> _Written task A_
Reproduce the section of the joint tenancy judgment that runs from "2. When, sometime" up to and including "property to the deceased.".

> _Page extract_
▼▼▼

The balance shall be paid to the defendants’ solicitors’ trust account to be held on an interest bearing deposit pending further order.

The problems

  1. The orders I made presupposed that the contract for the sale of the Spence property and the subsequently required Memorandum of Transfer of title to the property could be signed by persons whose signature as transferors would be accepted by the Registrar General so that the sale could be completed and the transfer of title registered. For reasons that appear below, that was an assumption I was not entitled to make.
  2. The proposed conveyance of the Spence property raises some particular issues in the context of the principal proceedings. In order to appreciate these, it is desirable to describe the circumstances in some detail.
  3. The Spence property was purchased, it is alleged (and there seems no real dispute about that), by the deceased and the plaintiff as joint tenants. It is, it appears, still registered in the names of the plaintiff and the deceased as joint tenants.
  4. Described by Roper J (as his Honour then was) in Re Robertson (1943) 44SR (NSW) 103 (at 105) as “the most important right of a joint tenancy”, the right of survivorship is poignantly relevant here. That right is what was described by Latham CJ in Wright v Gibbons [1949] HCA 3; (1949) 78 CLR 313 (at 323) as follows:
The interests of each joint tenant in the land held are always the same in respect of possession, interest, title and time. No distinction can be drawn between the interest of any one tenant and that of any other tenant. If one joint tenant dies his interest is extinguished. He falls out, and the interest of the surviving joint tenant or joint tenants is correspondingly enlarged.

  1. It was described by Deane J in Corin v Patton [1990] HCA 12; (1990) 169 CLR 540 (at 575) this way:

When one joint tenant dies during the subsistence of the joint tenancy, his interest ceases: the interests of the remaining joint tenants expand by accretion. When there is but one survivor, the joint tenancy has run its course and the survivor becomes the full owner of the whole property. In that context, it is not surprising that one joint tenant cannot effectively assign at law his place in a continuing joint tenancy.

  1. That is to say, when a joint tenant dies, his, her, or its interest devolves by operation of law, exclusive of the laws of testamentary devolution, upon the other joint tenant or joint tenants.
  2. When, sometime before his death, the deceased and the plaintiff ceased to live together in a domestic relationship, they sought to separate their property interests. This led to the execution of a “Termination Agreement”. In this Agreement, the plaintiff is purported to have transferred “all her rights, title and interest in the Spence property” to the deceased. Further, she executed a transfer, being a Memorandum of Transfer under s 73 of the Land Titles Act 1925 (ACT) (the Land Titles Act), which, on registration, would have the effect of severing the joint tenancy and transferring the whole of the title to the Spence property to the deceased.
  3. The execution of the Agreement and the signing of the transfer, without its registration, may have been sufficient to sever the joint tenancy: see Abela v Public Trustee [1983] 1 NSWLR 308 (at 314). It may, however, only have been an agreement to do so: Wright v Gibbons.

▲▲▲

> _Written task B_
List each line of the entries below that contains the string "width". Case counts.

> _Given records_
▼▼▼

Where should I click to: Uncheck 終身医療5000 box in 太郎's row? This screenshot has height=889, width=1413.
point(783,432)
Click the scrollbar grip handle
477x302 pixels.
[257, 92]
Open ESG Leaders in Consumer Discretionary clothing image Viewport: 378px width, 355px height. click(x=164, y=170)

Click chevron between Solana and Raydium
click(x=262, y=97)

▲▲▲
▼▼▼

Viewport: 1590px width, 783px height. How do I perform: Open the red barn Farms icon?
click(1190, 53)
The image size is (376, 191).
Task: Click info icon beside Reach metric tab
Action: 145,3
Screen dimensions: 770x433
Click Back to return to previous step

▲▲▲
▼▼▼

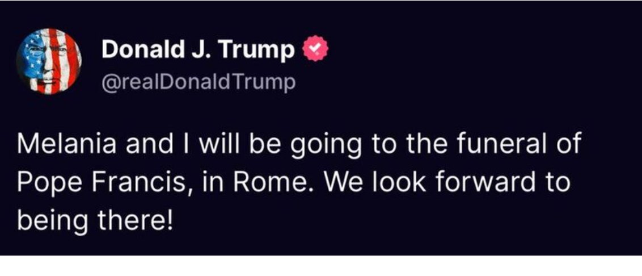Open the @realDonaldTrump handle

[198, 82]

▲▲▲

> _Right answer A_
2. When, sometime before his death, the deceased and the plaintiff ceased to live together in a domestic relationship, they sought to separate their property interests. This led to the execution of a “Termination Agreement”. In this Agreement, the plaintiff is purported to have transferred “all her rights, title and interest in the Spence property” to the deceased. Further, she executed a transfer, being a Memorandum of Transfer under s 73 of the Land Titles Act 1925 (ACT) (the Land Titles Act), which, on registration, would have the effect of severing the joint tenancy and transferring the whole of the title to the Spence property to the deceased.

> _Right answer B_
Where should I click to: Uncheck 終身医療5000 box in 太郎's row? This screenshot has height=889, width=1413.
Open ESG Leaders in Consumer Discretionary clothing image Viewport: 378px width, 355px height. click(x=164, y=170)
Viewport: 1590px width, 783px height. How do I perform: Open the red barn Farms icon?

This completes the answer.